Baca: Kementerian ATR Kebut Pembebasan Lahan Proyek Kereta Cepat Jakarta-Bandung
PT Wijaya Karya (Persero) Tbk sebelumnya dikabarkan mendapat kepastian tentang pencairan dana pinjaman dari China Development Bank senilai US$ 594 juta untuk proyek kereta cepat Jakarta-Bandung.
Deputi Bidang Usaha Konstruksi dan Sarana dan Prasarana Perhubungan (KSPP) Kementerian Badan Usaha Milik Negara (BUMN) Ahmad Bambang mengungkapkan hasil positif pertemuan antara Wijaya Karya dan pihak China Development Bank (CDB).
“Pinjaman yang cair sekitar US$ 594 juta.
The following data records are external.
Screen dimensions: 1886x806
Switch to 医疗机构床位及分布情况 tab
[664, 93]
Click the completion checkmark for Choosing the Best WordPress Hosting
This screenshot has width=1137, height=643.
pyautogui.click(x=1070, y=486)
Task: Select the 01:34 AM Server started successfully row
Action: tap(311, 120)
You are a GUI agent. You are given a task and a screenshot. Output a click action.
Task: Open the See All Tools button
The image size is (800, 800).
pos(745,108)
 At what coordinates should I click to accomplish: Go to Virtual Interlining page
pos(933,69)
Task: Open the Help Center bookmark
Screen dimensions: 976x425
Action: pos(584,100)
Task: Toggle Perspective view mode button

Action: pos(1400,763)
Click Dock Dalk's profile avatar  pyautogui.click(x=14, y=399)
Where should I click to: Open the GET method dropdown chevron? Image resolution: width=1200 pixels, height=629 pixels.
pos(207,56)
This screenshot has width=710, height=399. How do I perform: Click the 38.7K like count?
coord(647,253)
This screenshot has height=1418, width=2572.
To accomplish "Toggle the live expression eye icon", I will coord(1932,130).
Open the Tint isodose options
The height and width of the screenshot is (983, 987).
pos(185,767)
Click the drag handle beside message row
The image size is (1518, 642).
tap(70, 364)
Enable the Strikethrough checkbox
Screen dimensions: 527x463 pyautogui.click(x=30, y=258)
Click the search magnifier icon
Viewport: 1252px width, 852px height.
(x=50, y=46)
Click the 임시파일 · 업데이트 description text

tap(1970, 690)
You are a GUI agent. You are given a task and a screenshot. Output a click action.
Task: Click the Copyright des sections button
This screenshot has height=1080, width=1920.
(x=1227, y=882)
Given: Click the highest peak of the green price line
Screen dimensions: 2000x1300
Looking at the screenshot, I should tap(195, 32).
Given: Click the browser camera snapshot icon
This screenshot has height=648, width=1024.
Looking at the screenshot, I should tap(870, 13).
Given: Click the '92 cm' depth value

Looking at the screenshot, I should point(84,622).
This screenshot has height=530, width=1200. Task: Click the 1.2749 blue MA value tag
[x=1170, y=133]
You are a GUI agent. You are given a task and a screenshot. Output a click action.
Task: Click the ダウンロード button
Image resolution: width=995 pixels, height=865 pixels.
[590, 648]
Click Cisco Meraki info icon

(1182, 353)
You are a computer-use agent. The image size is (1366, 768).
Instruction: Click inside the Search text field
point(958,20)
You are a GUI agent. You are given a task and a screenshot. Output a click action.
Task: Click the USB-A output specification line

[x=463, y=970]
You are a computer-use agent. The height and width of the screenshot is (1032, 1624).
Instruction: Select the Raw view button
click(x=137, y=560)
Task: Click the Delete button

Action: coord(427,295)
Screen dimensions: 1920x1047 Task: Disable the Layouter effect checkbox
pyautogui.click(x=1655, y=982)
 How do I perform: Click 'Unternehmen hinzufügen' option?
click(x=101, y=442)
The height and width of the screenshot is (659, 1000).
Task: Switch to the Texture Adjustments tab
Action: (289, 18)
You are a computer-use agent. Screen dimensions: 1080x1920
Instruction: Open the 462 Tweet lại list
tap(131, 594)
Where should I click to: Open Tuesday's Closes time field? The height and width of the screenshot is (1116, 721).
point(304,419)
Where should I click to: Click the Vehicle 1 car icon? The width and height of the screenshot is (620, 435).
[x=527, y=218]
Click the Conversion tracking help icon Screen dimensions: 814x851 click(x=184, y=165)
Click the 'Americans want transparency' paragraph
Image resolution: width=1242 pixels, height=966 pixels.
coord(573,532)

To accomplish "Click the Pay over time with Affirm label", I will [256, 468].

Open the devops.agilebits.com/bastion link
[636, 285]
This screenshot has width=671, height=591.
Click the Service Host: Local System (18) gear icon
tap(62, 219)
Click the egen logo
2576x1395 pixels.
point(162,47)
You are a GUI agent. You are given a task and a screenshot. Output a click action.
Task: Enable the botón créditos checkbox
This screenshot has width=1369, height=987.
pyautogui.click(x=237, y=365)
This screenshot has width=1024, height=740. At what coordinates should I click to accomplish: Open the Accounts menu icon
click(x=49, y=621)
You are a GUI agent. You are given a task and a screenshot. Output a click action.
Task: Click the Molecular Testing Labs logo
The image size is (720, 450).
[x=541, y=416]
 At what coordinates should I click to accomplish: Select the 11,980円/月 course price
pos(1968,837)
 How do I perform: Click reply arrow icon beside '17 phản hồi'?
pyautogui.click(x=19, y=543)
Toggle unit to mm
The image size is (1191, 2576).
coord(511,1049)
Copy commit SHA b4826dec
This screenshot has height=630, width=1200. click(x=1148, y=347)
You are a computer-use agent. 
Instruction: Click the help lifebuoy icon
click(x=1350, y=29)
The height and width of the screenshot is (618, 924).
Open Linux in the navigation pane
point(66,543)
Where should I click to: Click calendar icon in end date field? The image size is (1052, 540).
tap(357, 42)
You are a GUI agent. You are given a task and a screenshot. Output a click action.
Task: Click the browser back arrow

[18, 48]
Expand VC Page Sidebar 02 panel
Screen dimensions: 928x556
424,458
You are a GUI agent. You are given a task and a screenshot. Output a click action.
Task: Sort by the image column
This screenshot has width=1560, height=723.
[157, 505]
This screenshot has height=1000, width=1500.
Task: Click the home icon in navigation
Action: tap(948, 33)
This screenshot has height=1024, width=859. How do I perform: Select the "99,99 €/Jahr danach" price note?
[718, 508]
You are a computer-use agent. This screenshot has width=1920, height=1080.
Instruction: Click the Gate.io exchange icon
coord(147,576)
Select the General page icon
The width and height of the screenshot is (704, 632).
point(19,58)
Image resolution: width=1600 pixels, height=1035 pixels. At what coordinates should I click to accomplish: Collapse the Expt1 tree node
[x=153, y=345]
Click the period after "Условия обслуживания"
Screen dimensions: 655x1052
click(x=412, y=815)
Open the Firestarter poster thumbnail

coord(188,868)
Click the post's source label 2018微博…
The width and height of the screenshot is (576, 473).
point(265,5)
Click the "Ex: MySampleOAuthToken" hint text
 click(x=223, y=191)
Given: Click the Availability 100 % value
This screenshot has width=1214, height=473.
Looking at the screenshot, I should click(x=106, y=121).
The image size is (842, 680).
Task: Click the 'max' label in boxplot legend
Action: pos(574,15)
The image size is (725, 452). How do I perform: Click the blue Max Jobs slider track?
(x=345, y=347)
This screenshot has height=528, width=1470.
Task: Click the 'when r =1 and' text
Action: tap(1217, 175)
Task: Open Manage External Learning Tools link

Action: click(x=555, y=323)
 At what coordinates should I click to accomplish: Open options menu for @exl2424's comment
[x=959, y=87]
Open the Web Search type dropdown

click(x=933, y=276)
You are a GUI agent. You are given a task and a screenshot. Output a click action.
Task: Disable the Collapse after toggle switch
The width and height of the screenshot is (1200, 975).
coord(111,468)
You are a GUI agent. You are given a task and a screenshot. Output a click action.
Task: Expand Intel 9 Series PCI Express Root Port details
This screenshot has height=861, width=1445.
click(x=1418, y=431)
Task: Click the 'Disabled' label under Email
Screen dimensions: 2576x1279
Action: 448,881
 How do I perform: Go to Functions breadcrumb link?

Arus kas WIKA juga tidak ada masalah,” ujar Bambang di Jakarta, Kamis, 25 Januari 2018.
Sementara itu, terkait dengan pinjaman untuk proyek kereta cepat dengan rute Jakarta-Surabaya, pemerintah akan melakukan diskusi pada akhir Maret dengan pihak Jepang, yakni Japan International Cooperation Agency (JICA).
"Pada dasarnya kami mulai pada tahun ini. Tapi kami lihat persiapan perhitungan, persiapan desain itu memenuhi. Apabila itu selesai, akan kami mulai. Pinjaman belum cair masih feasible study," ujar Budi.
Budi Karya sebelumnya mengungkapkan nilai investasi proyek kereta cepat Jakarta-Surabaya diperkirakan meningkat menjadi sekitar Rp 100 triliun. Angka tersebut meningkat dari investasi sebelumnya senilai Rp 60 hingga Rp 70 triliun.
"Kalau anggaran dulu kan Rp 60 triliun, tapi anggaran yang disampaikan sekarang ini kira-kira lebih dari Rp 100 triliun," kata Budi di Kementerian Koordinator Kemaritiman, Jakarta, Senin, 29 Januari 2018.
Kendati demikian, Budi menegaskan bahwa pemerintah berupaya menekan nilai investasi proyek kereta cepat tersebut. Dia ingin proyek pembiayaan proyek itu bisa ditekan berkisar Rp 80 hingga Rp 90 triliun.